Records drawn from a dataset:
------------------------------------------------------------
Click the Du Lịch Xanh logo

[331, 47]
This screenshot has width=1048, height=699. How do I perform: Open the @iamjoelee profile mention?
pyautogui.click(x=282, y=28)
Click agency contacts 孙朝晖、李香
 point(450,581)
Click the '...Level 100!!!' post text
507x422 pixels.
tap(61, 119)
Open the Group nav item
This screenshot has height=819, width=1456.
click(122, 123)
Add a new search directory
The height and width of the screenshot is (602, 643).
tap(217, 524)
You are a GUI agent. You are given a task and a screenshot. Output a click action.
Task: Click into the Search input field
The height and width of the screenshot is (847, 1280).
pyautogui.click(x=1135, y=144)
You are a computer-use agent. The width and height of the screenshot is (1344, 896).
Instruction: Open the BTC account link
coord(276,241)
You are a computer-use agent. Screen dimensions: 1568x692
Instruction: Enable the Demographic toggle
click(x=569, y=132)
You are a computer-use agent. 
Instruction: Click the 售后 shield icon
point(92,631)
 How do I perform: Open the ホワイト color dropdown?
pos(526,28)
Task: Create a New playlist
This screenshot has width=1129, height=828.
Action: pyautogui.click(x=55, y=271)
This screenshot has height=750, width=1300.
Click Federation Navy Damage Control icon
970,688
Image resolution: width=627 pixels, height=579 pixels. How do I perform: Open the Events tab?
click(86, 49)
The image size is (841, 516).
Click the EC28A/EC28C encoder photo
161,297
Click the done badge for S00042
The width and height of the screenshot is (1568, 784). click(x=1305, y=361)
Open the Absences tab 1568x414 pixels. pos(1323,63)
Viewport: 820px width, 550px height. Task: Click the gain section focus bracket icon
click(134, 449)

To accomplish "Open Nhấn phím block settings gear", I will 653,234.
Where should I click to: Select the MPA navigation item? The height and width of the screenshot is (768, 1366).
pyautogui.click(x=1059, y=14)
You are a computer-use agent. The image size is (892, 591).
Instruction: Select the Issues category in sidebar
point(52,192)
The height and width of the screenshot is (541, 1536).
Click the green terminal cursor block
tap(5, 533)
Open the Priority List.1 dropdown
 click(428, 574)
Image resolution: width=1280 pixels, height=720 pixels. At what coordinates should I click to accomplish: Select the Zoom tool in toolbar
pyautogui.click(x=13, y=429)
------------------------------------------------------------
WHAT YOU ARE ASKED TO DO —
Check each line of the data above for the string "size" and report only how many lines have it.

ANSWER AREA —
2